Dataset rows:
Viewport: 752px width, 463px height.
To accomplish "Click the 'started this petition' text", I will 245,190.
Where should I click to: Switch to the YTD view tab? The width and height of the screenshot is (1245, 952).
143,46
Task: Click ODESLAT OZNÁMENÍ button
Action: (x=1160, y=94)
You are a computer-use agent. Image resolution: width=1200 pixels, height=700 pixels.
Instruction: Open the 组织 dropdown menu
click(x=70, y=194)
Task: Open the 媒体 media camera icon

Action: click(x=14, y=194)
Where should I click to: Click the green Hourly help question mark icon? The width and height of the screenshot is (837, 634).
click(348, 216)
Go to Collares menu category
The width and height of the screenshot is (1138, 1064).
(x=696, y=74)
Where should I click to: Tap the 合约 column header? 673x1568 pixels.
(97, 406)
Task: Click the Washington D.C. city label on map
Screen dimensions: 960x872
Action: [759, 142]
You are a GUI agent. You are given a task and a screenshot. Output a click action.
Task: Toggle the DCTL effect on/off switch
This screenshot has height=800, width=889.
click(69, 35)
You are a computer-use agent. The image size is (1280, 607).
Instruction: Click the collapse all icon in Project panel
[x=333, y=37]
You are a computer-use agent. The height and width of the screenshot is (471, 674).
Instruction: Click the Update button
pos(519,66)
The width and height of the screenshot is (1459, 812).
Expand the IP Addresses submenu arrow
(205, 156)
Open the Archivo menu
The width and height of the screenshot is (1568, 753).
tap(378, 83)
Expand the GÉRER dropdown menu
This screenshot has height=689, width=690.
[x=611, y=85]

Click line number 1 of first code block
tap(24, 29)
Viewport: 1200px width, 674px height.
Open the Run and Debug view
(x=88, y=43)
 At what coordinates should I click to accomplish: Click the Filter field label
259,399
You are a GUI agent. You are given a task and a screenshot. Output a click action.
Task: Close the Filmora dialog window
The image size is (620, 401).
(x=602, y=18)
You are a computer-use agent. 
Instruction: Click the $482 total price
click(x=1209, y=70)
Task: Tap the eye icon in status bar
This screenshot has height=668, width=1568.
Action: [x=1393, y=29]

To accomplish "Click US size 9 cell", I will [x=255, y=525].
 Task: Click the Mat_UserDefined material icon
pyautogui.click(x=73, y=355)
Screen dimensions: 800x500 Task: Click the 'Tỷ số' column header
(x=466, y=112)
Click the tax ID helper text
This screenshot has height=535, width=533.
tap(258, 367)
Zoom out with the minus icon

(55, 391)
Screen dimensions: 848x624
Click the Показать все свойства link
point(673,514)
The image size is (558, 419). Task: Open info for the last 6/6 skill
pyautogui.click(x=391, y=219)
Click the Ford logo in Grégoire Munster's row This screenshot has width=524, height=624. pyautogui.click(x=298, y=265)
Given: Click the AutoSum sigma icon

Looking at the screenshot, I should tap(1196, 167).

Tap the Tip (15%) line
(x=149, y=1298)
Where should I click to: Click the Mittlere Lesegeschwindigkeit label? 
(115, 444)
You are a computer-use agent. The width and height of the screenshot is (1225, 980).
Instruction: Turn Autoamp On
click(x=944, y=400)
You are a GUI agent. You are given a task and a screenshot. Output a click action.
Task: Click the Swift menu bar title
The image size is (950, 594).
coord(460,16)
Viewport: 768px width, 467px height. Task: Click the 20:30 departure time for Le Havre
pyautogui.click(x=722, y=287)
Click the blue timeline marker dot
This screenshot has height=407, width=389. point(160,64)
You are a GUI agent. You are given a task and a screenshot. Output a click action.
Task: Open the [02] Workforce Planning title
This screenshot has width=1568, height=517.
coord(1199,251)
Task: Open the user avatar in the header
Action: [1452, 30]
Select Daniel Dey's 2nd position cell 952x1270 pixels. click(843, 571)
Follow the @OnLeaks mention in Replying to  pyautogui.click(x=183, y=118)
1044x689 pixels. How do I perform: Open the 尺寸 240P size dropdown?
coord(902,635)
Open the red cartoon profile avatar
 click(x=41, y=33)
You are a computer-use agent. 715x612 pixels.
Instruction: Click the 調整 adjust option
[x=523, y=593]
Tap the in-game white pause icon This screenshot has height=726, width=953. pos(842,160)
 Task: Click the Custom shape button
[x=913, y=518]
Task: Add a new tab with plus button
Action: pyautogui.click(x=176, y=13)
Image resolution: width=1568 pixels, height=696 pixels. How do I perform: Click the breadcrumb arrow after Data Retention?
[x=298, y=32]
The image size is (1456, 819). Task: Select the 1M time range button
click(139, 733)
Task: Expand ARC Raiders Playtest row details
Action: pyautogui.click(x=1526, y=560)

> PROBLEM STATEMENT:
Convert the records into a Markdown table with the columns Row and Text, beginning at the line that contains "Follow the @OnLeaks" and stopping after the line that contains "Tap the in-game". Include only those lines, omit any blank lines, and put each line's number in the Row column.

> SOLUTION TO THIS PROBLEM:
| Row | Text |
|---|---|
| 1 | Follow the @OnLeaks mention in Replying to  pyautogui.click(x=183, y=118) |
| 2 | 1044x689 pixels. How do I perform: Open the 尺寸 240P size dropdown? |
| 3 | coord(902,635) |
| 4 | Open the red cartoon profile avatar |
| 5 |  click(x=41, y=33) |
| 6 | You are a computer-use agent. 715x612 pixels. |
| 7 | Instruction: Click the 調整 adjust option |
| 8 | [x=523, y=593] |
| 9 | Tap the in-game white pause icon This screenshot has height=726, width=953. pos(842,160) |